No-one argues that Marxists in the USA should stand aside from the campaigns of figures like Sanders and AOC because they are “bourgeois”

No-one argues that it is inadmissible on principle for the DSA to orient to Democratic primaries

No-one argues that a real independent party – whether a labour party, a “left” party, or some other formation – can be established in the USA simply by declaration, without upheavals and splits in the “Democratic coalition”, and that therefore some species of “orientation” to that coalition is necessary.

I support the text listed on the conference order paper as “Democrats 1”, and I voted for it at the EC. The problem with Martin's position is that, although he claims otherwise, it suggests an idealised picture of what the DSA is actually doing, and lacks a critical analysis of the gulf between DSA leaders' on-paper adherence to a strategy of a “break” and the actual content of DSA's political work (i.e., uncritical electoral donkey-work for often not-very-left-wing Democratic primary candidates). Moreover, the arguments used to justify the position suggest a much more thoroughgoing intervention into Democratic structures than “Democrats 1” actually calls for, and than the “dirty break” strategy involves. The “break” must be declared, in advance, as an aim that is consciously being worked for, and function as an organising pole, rather than being presented as a kind of millenarian horizon whilst the immediate work actually serves the Sanders/AOC “reclaim/reform/takeover” strategy of neo-realignment.

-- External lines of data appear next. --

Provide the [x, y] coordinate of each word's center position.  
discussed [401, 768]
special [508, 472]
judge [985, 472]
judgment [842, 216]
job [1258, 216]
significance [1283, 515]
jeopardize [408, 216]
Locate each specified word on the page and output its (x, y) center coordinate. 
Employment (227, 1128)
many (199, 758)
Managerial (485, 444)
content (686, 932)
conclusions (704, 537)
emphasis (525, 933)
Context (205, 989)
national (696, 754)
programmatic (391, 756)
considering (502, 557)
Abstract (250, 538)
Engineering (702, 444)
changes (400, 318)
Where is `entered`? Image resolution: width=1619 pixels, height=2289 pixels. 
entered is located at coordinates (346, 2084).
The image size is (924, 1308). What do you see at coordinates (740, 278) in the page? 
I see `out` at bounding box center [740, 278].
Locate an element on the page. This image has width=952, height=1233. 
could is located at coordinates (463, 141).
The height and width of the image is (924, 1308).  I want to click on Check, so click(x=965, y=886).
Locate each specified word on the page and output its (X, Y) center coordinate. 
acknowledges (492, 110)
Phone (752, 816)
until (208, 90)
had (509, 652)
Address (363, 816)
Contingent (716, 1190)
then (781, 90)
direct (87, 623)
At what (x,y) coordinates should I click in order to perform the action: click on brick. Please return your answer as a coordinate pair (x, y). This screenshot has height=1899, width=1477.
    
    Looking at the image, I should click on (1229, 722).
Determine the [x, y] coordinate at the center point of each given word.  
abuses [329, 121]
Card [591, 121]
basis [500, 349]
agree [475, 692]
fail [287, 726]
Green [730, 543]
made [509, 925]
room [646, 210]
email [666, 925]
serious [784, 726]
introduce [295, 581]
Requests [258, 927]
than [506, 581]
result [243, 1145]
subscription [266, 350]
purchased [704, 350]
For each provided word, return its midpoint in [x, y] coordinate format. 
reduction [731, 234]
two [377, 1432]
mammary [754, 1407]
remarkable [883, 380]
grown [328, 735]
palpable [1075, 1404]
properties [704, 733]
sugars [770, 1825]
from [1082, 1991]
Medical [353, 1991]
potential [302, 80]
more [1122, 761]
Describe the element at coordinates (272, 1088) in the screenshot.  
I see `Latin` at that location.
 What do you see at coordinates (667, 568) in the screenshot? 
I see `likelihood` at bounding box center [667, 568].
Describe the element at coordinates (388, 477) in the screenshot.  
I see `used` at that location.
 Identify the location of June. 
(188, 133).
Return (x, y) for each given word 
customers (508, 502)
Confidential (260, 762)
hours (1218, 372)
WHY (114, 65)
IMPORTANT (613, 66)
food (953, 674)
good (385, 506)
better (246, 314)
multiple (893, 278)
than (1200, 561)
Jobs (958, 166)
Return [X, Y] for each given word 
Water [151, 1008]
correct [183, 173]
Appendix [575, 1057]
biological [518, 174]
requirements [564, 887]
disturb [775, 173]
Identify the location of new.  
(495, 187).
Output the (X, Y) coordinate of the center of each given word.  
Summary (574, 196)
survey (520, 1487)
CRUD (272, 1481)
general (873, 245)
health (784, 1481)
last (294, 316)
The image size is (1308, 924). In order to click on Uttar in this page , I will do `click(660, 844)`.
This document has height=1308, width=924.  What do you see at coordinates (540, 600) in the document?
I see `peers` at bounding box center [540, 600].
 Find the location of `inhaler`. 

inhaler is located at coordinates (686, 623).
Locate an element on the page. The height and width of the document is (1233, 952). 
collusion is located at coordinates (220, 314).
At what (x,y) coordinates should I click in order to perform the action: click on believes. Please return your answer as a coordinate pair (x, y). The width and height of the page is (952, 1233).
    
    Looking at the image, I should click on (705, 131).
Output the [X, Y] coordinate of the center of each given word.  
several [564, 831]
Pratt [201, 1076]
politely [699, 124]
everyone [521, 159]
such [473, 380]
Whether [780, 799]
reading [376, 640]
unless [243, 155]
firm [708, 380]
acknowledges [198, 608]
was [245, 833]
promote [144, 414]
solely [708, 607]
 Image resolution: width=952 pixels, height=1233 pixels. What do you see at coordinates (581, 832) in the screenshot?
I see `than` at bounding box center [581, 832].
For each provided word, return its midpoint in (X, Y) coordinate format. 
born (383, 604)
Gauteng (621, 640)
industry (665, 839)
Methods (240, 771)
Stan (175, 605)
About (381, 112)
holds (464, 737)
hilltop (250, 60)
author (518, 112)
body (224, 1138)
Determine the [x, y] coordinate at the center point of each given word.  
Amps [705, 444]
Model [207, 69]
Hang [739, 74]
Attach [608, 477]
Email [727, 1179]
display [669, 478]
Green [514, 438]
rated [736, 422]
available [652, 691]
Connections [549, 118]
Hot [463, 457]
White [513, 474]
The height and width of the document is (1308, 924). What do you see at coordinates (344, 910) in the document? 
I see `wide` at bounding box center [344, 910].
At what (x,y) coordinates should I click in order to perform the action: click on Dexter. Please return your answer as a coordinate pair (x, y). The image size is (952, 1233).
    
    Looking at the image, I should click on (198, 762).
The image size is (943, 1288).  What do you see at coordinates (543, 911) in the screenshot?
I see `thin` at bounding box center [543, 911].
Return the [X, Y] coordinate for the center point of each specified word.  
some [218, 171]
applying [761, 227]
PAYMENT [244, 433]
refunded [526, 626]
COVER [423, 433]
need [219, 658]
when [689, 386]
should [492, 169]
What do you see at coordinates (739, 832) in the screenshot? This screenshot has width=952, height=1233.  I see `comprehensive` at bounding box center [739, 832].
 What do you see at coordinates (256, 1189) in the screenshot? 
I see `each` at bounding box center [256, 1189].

Lesser evilism in elections

Passing “Democrats 2”, even shorn of its final sentence reversing our position in the November 2020 election, would contribute to making support for bourgeois lesser evils in elections our default stance. Of course it is a “valid option” to vote for a bourgeois lesser evil, but by foregrounding and emphasising this, rather than reaffirming that our default stance should be to seek the maximum profile for socialist and independent working-class politics, the motion “bends the stick” in a way that risks greater slippage.

As already stated, identifying a clear lesser evil does not compel us to advocate a vote for it, and it has not been the tradition of our tendency to do this. We are, or try to be, a group of critical thinkers, constantly reassessing our own practise and changing it where necessary. We should not continue doing/advocating something simply because that's what we've always done. But pivots away from tradition should be made on the basis of concrete analysis of specifics, not broad brush strokes. As other comrades have pointed out, the motion lacks any clarity whatsoever about the substantive meaning of its concept of “viability”. Retrospectively applying the spirit of this motion to various historic elections would have seen us foreclose on support for independent socialist candidates on the basis that they were “unviable” (small? Marginal? Likely only to garner tiny percentages of the vote? What?), and declare for the bourgeois lesser evil as long as there was a “big and clear difference” - as there surely was in many elections where we backed independent candidates.